Para o escritor Machado de Assis, a crítica deveria ser normativa e reguladora, da qual decorria a boa literatura. Pois a criação tem que basear-se no estudo das técnicas da arte literária, através da observação dos modelos e das leis da poética, por isso foi aos antigos buscar a tradição crítica oriunda da Poética de Aristóteles. Portanto a crítica machadiana coloca-se nitidamente na linha da poética aristotélica, para a qual a arte não é cópia mais imitação, transfiguração, transposição da realidade.
Situando-se na encruzilhada entre Romantismo e Realismo, Machado é sem qualquer exagero a mais legítima glória da nossa literatura de ficção. Evoluiu para o realismo procurando nas novas tendências do espírito e da arte, a orientação que melhor se ajustava à sua mentalidade e aos seus ideais artísticos. Cultivando com excepcional talento um romance realista de características muito bem definidas, tão diferente dos seus contemporâneos (Aluísio de Azevedo, Raul Pompéia, Júlio Ribeiro e Inglês de Souza).

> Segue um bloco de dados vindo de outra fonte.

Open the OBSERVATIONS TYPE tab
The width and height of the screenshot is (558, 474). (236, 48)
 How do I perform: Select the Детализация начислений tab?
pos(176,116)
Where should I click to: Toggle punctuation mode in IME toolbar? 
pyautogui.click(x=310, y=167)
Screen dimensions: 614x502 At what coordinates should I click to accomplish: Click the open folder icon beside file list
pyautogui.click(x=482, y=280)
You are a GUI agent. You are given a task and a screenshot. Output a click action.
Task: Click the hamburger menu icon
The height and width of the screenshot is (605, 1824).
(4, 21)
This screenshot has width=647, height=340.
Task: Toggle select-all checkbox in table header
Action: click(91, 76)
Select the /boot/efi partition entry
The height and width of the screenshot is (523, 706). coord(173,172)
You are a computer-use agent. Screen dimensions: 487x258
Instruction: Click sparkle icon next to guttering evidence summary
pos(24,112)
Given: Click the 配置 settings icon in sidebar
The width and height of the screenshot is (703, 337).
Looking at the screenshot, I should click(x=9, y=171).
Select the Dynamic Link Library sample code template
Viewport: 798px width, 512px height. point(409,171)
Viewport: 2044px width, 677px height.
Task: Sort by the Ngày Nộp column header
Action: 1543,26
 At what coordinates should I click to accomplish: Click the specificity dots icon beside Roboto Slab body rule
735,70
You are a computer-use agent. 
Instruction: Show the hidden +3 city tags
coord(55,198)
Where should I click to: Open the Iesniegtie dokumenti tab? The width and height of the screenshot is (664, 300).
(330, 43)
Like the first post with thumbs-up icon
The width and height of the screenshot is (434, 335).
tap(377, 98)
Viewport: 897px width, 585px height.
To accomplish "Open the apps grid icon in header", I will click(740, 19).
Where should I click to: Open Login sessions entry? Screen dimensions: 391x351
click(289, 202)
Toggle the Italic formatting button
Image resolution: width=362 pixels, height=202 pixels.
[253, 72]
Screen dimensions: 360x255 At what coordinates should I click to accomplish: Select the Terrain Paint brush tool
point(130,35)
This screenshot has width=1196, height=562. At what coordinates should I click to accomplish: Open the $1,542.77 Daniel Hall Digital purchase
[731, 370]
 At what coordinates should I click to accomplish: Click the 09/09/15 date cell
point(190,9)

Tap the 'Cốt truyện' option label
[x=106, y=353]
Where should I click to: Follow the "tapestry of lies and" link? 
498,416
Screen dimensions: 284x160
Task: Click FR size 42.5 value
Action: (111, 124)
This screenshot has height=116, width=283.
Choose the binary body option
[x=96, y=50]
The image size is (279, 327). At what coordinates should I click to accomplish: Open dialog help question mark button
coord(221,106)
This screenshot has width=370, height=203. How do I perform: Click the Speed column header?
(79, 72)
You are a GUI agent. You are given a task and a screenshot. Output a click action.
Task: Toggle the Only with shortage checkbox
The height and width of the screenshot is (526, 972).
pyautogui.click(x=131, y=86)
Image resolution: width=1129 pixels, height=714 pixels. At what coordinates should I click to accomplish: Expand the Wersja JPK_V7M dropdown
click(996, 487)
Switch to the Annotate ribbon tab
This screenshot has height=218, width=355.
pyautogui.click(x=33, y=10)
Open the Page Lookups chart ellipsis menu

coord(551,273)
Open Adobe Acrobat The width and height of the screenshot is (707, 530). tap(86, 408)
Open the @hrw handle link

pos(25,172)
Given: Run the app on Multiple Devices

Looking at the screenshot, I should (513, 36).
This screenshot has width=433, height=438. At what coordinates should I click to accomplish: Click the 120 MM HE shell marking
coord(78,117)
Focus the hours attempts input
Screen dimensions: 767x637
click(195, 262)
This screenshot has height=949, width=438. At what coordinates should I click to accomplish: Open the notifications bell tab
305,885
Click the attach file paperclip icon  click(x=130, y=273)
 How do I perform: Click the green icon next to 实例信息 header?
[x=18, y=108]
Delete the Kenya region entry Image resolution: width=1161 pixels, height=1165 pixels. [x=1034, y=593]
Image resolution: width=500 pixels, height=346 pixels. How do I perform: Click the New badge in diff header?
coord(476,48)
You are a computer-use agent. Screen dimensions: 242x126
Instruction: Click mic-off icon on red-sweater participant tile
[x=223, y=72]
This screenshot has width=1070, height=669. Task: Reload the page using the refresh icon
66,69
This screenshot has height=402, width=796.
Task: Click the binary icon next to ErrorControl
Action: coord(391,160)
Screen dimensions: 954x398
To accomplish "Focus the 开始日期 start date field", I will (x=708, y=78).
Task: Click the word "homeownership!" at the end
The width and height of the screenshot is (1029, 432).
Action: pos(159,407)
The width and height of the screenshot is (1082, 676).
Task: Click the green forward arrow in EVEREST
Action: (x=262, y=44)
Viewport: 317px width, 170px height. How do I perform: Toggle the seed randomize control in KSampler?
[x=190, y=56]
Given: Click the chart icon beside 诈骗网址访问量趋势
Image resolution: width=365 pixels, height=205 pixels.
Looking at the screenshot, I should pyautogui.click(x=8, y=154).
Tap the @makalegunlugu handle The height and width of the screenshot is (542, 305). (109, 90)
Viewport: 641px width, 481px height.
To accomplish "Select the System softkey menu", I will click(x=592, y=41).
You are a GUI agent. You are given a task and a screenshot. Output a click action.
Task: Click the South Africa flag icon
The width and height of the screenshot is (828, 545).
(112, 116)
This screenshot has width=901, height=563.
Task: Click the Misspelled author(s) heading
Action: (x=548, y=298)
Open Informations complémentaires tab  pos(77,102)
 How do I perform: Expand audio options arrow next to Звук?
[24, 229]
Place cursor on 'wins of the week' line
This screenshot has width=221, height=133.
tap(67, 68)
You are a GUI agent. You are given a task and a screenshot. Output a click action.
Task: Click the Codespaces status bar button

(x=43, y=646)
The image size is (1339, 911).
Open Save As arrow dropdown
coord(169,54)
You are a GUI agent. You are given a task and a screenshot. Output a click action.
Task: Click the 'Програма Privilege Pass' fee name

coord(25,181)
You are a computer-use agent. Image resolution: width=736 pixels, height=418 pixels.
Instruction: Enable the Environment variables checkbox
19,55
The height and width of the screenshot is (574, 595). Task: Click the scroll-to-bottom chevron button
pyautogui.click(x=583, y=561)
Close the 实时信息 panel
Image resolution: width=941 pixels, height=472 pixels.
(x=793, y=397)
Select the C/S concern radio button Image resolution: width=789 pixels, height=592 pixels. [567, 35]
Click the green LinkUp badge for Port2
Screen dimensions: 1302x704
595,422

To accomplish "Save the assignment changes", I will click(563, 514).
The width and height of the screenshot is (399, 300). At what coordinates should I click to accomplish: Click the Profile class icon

Sua superioridade sobre os escritores da época, reside em ter valorizado o homem, não o achando bom ou perfeito, mas exatamente igual ao da vida real, situou o homem como personagem diferente do até então estabelecido nos quadros de nossa literatura. Seus romances e contos têm características muito específicas e muito individualizadoras, quer de conteúdo quer de forma. Uma obra tão profunda de essência humana, tão poderosa na universalização do homem brasileiro e ao mesmo tempo tão significativo no que respeita às qualidades estilísticas.
Autodidata, aprendeu latim e francês com um padre amigo e depois alemão e grego. Machado de Assis é um dos mais significativos escritores da língua portuguesa de todos os tempos. Faleceu na madrugada de 29 de setembro de 1908 no auge da glória, cercado pelos companheiros mais chegados e longe dos escassos parentes, deixando uma obra variada, valioso, espantosa e volumosa. Suas obras completas foram publicadas na década de 70 – edições críticas em 15 volumes, pela editora Civilização Brasileira/MEC. A extraordinária literatura machadiana, que até hoje encontra leitores apaixonados, dentro de uma tradição literária pobre com a nossa, é de se estranhar que o grande romancista ainda permanece na lembrança do público que o reencontra, quer nos capítulos diários de telenovelas, nos filmes de longa metragem ou nas sucessivas reedições de seus livros.
Dotado de dom excepcional foi desde muito jovem influenciado pelas leituras, sempre atento aos melhores modelos da língua, leu, observou e assimilou não apenas os grandes escritores da língua portuguesa, mas também os clássicos das mais importantes literaturas européias (Sterne, Swift, Tacheray, Pascal, Cervantes e outros). Apesar da timidez, modéstia e espírito conservador, como poucos escritores da época fez carreira como jornalista e funcionário público, tornando-se um homem de renome, conquistando prestígio social.